Lástimosamente, esto no impide que los autoproclamados “expertos” de la salud sigan explotando gráficas y correlaciones fuera de contexto para impulsar sus postulados. En el mejor de los casos, guiados por el desconocimiento o el poder del sesgo de confirmación y, en el peor, tirando de deshonestidad intelectual para engañar a sus seguidores en beneficio de su causa personal, como ganar adeptos para algún tipo de dieta alta en grasas saturadas y/o carnes rojas, vender algún suplemento o, en términos generales, fomentar un estilo de vida que les resulte rentable de alguna manera.
Por eso el mensaje central de esta entrada, más allá de refutar la engañosa afirmación de que un colesterol LDL y VLDL elevado es bueno para la salud, es a ser muy críticos e inquisitivos de las tesis que les presenten y de los argumentos que las soporten —incluidos los nuestros—, especialmente en lo que a decisiones de salud concierne.
Como lo exploraremos en mayor detalle en nuestra entrada del próximo sábado, en esta era de abundancia de información y desinformación, es fundamental contar con un sistema epistemológico robusto para poder filtrar lo útil de lo inútil y, más aún, de lo nocivo. En estos temas, por supuesto, nada mejor que recurrir a un profesional de la salud que esté constantemente cuestionando y actualizando su conjunto de creencias para surtir, de manera subsidiaria, esta tarea de filtrado.
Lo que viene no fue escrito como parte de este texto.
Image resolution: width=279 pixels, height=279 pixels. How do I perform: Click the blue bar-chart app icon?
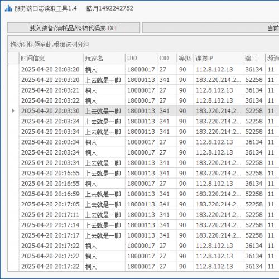tap(8, 8)
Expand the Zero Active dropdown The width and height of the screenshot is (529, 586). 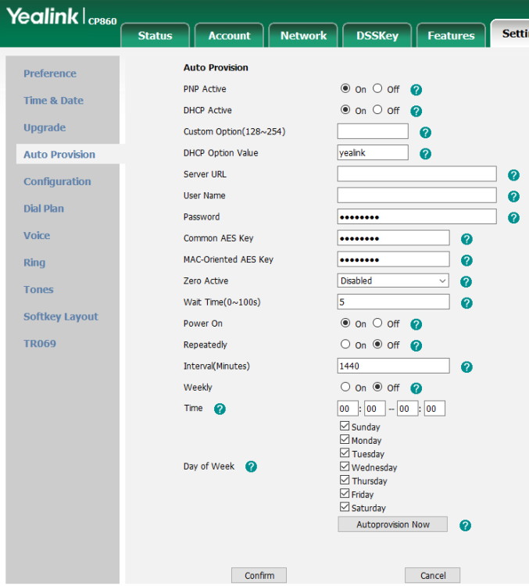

Vive y aprecia cada momento. Concéntrate en lo que está en tu control. Disfruta el proceso.
Un abrazo,
Carlos
*Esta entrada hace parte de nuestro pilar sobre salud y nutrición y está basada en múltiples artículos académicos, así como en escritos, podcasts y libros de, entre otros, los doctores Peter Attia, Thomas Dayspring, Tara Dall y William Cromwell.
**Advertencia: el contenido aquí proporcionado tiene únicamente propósitos informativos. Esta entrada no pretende reemplazar el consejo médico profesional, el proceso de diagnóstico o el tratamiento de ninguna enfermedad. Los invitamos a consultar la opinión de sus médicos antes de tomar cualquier decisión sobre su salud.